◆ **What the task asks**: Write out the records again, exactly. Nothing may be dropped.

◆ **Record set**:
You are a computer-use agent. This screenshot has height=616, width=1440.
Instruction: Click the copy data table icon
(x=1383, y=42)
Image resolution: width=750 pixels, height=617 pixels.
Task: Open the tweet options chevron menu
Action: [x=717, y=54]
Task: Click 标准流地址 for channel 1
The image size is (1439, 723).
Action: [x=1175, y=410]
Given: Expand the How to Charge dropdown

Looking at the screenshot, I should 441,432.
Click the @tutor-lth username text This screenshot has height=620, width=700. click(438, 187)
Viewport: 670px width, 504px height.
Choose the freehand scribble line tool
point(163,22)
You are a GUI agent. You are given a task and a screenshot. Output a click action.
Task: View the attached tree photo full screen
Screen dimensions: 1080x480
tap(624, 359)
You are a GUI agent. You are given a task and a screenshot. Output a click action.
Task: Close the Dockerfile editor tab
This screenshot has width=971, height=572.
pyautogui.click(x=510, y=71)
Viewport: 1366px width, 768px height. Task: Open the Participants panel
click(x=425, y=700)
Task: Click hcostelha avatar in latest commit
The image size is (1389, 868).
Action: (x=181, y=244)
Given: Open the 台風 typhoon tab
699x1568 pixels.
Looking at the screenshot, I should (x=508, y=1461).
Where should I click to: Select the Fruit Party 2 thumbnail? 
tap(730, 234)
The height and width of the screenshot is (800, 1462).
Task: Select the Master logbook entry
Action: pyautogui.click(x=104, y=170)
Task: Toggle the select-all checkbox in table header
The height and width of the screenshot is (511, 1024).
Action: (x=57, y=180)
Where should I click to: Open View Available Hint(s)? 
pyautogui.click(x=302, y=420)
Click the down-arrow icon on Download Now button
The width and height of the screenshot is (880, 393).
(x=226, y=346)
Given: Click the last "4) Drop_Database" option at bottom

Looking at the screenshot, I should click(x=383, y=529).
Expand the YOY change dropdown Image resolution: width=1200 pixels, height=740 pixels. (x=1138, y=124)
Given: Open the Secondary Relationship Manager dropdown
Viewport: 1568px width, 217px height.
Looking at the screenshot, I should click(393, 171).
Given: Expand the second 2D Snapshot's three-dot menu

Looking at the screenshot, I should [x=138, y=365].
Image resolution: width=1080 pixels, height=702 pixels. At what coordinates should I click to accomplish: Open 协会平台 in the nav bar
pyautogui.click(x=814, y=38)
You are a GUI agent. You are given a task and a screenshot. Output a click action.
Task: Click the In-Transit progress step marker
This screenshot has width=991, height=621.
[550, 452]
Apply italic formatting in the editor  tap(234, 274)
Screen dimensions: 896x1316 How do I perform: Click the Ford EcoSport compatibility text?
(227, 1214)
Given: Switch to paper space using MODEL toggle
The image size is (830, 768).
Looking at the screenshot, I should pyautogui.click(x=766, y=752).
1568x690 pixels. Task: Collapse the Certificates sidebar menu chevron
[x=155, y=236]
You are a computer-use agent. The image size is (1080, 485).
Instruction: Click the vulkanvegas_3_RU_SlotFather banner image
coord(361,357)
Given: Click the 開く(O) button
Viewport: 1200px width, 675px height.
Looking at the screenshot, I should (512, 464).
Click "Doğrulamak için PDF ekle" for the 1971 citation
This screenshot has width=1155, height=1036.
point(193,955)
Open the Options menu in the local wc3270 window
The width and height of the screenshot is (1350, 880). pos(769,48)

◆ **Result**:
You are a computer-use agent. This screenshot has height=616, width=1440.
Instruction: Click the copy data table icon
(x=1383, y=42)
Image resolution: width=750 pixels, height=617 pixels.
Task: Open the tweet options chevron menu
Action: [x=717, y=54]
Task: Click 标准流地址 for channel 1
The image size is (1439, 723).
Action: [x=1175, y=410]
Given: Expand the How to Charge dropdown

Looking at the screenshot, I should 441,432.
Click the @tutor-lth username text This screenshot has height=620, width=700. click(438, 187)
Viewport: 670px width, 504px height.
Choose the freehand scribble line tool
point(163,22)
You are a GUI agent. You are given a task and a screenshot. Output a click action.
Task: View the attached tree photo full screen
Screen dimensions: 1080x480
tap(624, 359)
You are a GUI agent. You are given a task and a screenshot. Output a click action.
Task: Close the Dockerfile editor tab
This screenshot has width=971, height=572.
pyautogui.click(x=510, y=71)
Viewport: 1366px width, 768px height. Task: Open the Participants panel
click(x=425, y=700)
Task: Click hcostelha avatar in latest commit
The image size is (1389, 868).
Action: (x=181, y=244)
Given: Open the 台風 typhoon tab
699x1568 pixels.
Looking at the screenshot, I should (x=508, y=1461).
Where should I click to: Select the Fruit Party 2 thumbnail? 
tap(730, 234)
The height and width of the screenshot is (800, 1462).
Task: Select the Master logbook entry
Action: pyautogui.click(x=104, y=170)
Task: Toggle the select-all checkbox in table header
The height and width of the screenshot is (511, 1024).
Action: (x=57, y=180)
Where should I click to: Open View Available Hint(s)? 
pyautogui.click(x=302, y=420)
Click the down-arrow icon on Download Now button
The width and height of the screenshot is (880, 393).
(x=226, y=346)
Given: Click the last "4) Drop_Database" option at bottom

Looking at the screenshot, I should click(x=383, y=529).
Expand the YOY change dropdown Image resolution: width=1200 pixels, height=740 pixels. (x=1138, y=124)
Given: Open the Secondary Relationship Manager dropdown
Viewport: 1568px width, 217px height.
Looking at the screenshot, I should click(393, 171).
Given: Expand the second 2D Snapshot's three-dot menu

Looking at the screenshot, I should [x=138, y=365].
Image resolution: width=1080 pixels, height=702 pixels. At what coordinates should I click to accomplish: Open 协会平台 in the nav bar
pyautogui.click(x=814, y=38)
You are a GUI agent. You are given a task and a screenshot. Output a click action.
Task: Click the In-Transit progress step marker
This screenshot has width=991, height=621.
[550, 452]
Apply italic formatting in the editor  tap(234, 274)
Screen dimensions: 896x1316 How do I perform: Click the Ford EcoSport compatibility text?
(227, 1214)
Given: Switch to paper space using MODEL toggle
The image size is (830, 768).
Looking at the screenshot, I should pyautogui.click(x=766, y=752).
1568x690 pixels. Task: Collapse the Certificates sidebar menu chevron
[x=155, y=236]
You are a computer-use agent. The image size is (1080, 485).
Instruction: Click the vulkanvegas_3_RU_SlotFather banner image
coord(361,357)
Given: Click the 開く(O) button
Viewport: 1200px width, 675px height.
Looking at the screenshot, I should (512, 464).
Click "Doğrulamak için PDF ekle" for the 1971 citation
This screenshot has width=1155, height=1036.
point(193,955)
Open the Options menu in the local wc3270 window
The width and height of the screenshot is (1350, 880). pos(769,48)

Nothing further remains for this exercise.